Note that the type of output depends on the base ring of the matrix, for example a floating point (double) matrix

```
sage: matrix(RDF,[[1/2,-1/4],[-1/2,1/3]]).eigenvalues()
[0.779908245295, 0.0534250880383]
```

yields a floating-point result. A matrix over the rationals

```
sage: matrix(QQ,[[1/2,-1/4],[-1/2,1/3]]).eigenvalues()
[0.05342508803827721?, 0.779908245295057?]
```

returns eigenvalues in the splitting field which uses interval arithmetic. For arbitrary precision floating point numbers, there is no special implementation,

```
sage: matrix(RR,[[1/2,-1/4],[-1/2,1/3]]).eigenvalues()
/home/vbraun/opt/sage-5.0.beta11/local/bin/sage-ipython:1: UserWarning: Using generic algorithm for an inexact ring, which will probably give incorrect results due to numerical precision issues.
#!/usr/bin/env python
[0.779908245295056, 0.0534250880382772]
```

so Sage falls back to the lapack implementation which doesn't track precision.

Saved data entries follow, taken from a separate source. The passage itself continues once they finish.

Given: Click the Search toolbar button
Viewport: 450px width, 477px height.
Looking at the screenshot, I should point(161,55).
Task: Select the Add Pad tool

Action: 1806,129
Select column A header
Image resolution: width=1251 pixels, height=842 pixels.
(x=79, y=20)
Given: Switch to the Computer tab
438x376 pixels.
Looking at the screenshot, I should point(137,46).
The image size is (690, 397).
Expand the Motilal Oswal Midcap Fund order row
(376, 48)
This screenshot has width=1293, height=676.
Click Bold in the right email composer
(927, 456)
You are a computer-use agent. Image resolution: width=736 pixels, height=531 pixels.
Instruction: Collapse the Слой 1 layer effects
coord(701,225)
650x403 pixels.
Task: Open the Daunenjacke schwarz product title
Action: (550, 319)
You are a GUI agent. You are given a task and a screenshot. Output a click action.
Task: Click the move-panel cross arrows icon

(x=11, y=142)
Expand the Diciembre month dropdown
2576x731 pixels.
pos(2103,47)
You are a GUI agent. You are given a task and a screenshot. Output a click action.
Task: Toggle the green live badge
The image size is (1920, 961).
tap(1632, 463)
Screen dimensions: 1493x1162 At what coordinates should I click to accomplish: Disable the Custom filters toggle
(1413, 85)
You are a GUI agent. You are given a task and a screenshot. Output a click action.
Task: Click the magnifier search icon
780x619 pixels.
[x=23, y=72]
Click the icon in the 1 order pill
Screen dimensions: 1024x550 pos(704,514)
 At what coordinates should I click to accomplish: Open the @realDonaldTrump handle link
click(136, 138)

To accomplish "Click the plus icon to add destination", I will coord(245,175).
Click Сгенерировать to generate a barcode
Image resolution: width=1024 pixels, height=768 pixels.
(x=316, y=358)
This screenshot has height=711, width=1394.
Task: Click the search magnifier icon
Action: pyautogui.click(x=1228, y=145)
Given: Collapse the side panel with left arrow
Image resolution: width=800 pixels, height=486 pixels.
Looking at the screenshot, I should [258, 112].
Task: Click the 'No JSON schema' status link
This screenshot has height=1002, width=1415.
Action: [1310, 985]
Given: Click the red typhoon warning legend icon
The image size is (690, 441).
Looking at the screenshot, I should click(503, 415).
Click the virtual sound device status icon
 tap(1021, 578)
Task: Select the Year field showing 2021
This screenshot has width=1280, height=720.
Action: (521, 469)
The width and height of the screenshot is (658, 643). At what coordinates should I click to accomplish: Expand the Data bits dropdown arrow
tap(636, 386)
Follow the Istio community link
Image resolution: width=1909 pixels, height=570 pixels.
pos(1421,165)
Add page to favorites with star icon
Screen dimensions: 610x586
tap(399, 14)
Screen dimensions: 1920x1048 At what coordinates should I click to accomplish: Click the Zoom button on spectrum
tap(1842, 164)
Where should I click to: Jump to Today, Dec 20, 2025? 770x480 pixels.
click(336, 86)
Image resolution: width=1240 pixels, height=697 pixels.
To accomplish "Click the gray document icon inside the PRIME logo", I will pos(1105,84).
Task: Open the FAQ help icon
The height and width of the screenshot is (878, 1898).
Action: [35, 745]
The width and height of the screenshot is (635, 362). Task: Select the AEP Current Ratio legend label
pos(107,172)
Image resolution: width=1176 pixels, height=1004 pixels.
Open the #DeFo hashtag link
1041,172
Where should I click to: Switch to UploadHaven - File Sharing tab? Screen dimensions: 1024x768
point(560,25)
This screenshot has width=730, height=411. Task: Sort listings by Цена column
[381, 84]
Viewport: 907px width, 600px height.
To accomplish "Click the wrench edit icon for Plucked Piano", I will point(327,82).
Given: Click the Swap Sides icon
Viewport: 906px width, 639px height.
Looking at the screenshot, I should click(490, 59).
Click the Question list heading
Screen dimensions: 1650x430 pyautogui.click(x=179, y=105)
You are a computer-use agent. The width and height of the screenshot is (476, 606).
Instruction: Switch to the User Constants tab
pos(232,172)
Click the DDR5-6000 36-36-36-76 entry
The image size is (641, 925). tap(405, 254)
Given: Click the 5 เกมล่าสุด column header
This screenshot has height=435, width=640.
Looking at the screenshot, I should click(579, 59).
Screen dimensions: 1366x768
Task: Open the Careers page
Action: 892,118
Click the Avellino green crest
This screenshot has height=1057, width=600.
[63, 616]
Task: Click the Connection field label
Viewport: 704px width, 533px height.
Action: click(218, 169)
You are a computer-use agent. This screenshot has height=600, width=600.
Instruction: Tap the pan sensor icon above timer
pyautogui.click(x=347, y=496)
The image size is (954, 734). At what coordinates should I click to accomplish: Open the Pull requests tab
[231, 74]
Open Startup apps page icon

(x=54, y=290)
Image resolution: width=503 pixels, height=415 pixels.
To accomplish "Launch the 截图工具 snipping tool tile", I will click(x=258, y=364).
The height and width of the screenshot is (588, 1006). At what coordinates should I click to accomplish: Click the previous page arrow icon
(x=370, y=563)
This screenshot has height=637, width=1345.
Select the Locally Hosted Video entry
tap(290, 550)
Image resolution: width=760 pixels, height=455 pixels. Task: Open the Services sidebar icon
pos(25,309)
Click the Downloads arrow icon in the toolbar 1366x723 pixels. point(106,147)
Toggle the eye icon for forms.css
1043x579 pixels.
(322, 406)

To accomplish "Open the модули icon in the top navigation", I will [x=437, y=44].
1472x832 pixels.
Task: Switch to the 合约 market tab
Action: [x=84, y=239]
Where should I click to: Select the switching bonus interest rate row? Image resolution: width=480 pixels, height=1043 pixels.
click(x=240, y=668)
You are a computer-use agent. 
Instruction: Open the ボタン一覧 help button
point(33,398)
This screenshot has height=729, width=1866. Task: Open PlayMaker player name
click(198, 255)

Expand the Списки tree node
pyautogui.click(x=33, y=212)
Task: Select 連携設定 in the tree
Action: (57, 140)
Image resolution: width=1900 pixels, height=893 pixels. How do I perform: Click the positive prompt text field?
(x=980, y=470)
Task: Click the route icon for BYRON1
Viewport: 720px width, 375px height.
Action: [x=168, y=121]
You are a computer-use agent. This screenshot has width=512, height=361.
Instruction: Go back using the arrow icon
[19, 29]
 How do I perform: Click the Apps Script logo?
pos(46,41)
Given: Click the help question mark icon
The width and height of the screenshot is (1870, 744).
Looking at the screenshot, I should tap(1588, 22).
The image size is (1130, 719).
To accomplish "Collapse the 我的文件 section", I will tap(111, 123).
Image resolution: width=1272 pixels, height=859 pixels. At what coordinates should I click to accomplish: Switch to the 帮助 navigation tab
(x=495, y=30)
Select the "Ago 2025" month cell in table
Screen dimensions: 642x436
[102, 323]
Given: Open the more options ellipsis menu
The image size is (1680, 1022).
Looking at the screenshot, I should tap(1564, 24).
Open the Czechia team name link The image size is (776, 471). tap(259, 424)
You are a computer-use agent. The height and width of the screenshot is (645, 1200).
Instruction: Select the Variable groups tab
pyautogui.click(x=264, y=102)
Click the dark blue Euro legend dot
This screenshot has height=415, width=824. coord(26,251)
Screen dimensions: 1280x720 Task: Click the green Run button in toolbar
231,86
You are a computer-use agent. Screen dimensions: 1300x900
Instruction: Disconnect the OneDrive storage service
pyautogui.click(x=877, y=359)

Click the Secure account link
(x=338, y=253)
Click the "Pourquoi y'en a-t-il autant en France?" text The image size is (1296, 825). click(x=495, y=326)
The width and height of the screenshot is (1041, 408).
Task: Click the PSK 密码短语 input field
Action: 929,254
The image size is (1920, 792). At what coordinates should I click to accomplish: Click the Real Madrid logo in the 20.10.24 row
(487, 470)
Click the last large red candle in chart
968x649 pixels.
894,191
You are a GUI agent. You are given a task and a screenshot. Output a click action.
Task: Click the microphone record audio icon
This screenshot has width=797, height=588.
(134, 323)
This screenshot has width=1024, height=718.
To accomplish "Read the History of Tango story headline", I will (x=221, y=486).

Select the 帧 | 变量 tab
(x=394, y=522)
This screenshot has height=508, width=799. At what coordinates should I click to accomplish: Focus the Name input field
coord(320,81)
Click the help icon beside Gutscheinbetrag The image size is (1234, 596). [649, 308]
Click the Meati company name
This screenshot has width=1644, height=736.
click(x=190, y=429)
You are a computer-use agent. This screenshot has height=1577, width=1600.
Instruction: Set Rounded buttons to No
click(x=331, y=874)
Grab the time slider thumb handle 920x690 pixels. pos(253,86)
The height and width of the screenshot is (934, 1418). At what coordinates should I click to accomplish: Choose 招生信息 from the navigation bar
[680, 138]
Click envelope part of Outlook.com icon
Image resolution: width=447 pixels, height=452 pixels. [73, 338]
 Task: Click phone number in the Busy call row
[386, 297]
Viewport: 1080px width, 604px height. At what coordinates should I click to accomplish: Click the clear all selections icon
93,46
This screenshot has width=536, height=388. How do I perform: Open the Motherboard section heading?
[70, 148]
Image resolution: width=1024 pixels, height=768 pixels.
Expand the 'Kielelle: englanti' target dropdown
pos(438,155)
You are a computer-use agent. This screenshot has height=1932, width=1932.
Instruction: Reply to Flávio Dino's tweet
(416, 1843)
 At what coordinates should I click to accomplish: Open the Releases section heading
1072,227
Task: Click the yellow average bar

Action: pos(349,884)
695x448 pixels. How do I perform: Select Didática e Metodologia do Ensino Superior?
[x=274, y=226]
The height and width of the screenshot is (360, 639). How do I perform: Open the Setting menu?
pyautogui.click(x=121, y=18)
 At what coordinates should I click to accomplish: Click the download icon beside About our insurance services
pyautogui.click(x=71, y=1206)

Finally, over the symbolic ring

```
sage: matrix(SR,[[1/2,-1/4],[-1/2,1/3]]).eigenvalues()
[-1/12*sqrt(19) + 5/12, 1/12*sqrt(19) + 5/12]
```

Sage computes the symbolic answer.

Now to your question, nobody has implemented SVD for matrices with base field other than floating point numbers (the only implementation is via lapack). Probably because the real utility of the SVD is that there are efficient numerical ways to compute it, while the symbolic answer is almost always going to be a huge mess of roots.

A possible project would be to implement SVD for more base fields, for example starting with the explicit formula for 2x2 matrices.